* [Task item]:
Write out, word for word, every line from the one containing "Task: Open the Bewustmakers" through the final line of the records.

========

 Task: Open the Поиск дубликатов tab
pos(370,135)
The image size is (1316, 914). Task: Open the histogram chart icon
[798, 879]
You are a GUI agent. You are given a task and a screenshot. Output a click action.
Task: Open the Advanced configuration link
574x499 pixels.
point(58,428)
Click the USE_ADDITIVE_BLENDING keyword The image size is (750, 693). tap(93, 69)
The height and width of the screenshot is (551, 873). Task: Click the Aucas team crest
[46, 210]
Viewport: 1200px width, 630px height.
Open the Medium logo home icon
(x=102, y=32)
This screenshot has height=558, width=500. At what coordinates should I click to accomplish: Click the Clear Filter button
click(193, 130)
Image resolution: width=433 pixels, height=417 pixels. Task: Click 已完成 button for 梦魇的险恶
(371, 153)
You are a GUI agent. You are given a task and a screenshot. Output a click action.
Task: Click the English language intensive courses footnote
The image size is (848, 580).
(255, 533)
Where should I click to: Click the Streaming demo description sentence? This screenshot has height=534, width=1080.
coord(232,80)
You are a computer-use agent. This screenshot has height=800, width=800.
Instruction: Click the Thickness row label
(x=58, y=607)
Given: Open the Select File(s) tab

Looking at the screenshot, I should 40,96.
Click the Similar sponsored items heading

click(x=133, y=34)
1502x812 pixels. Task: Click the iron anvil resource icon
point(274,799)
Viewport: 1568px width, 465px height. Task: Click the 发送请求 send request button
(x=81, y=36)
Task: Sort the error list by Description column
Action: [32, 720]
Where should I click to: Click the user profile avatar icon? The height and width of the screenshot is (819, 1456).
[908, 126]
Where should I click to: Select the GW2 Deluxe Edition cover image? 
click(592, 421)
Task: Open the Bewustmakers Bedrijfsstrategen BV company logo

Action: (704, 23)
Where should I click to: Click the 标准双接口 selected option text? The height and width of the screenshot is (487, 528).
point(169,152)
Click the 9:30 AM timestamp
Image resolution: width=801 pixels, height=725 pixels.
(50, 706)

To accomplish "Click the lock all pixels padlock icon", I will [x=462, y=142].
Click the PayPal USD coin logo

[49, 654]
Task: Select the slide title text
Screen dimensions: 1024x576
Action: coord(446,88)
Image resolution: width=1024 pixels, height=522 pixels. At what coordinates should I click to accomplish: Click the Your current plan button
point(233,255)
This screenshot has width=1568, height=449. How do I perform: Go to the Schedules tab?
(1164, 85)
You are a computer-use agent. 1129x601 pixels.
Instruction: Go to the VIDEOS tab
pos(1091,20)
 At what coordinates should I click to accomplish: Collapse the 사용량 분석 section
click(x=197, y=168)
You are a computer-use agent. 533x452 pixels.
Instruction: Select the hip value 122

========

* [Task response]:
Task: Open the Bewustmakers Bedrijfsstrategen BV company logo

Action: (704, 23)
Where should I click to: Click the 标准双接口 selected option text? The height and width of the screenshot is (487, 528).
point(169,152)
Click the 9:30 AM timestamp
Image resolution: width=801 pixels, height=725 pixels.
(50, 706)

To accomplish "Click the lock all pixels padlock icon", I will [x=462, y=142].
Click the PayPal USD coin logo

[49, 654]
Task: Select the slide title text
Screen dimensions: 1024x576
Action: coord(446,88)
Image resolution: width=1024 pixels, height=522 pixels. At what coordinates should I click to accomplish: Click the Your current plan button
point(233,255)
This screenshot has width=1568, height=449. How do I perform: Go to the Schedules tab?
(1164, 85)
You are a computer-use agent. 1129x601 pixels.
Instruction: Go to the VIDEOS tab
pos(1091,20)
 At what coordinates should I click to accomplish: Collapse the 사용량 분석 section
click(x=197, y=168)
You are a computer-use agent. 533x452 pixels.
Instruction: Select the hip value 122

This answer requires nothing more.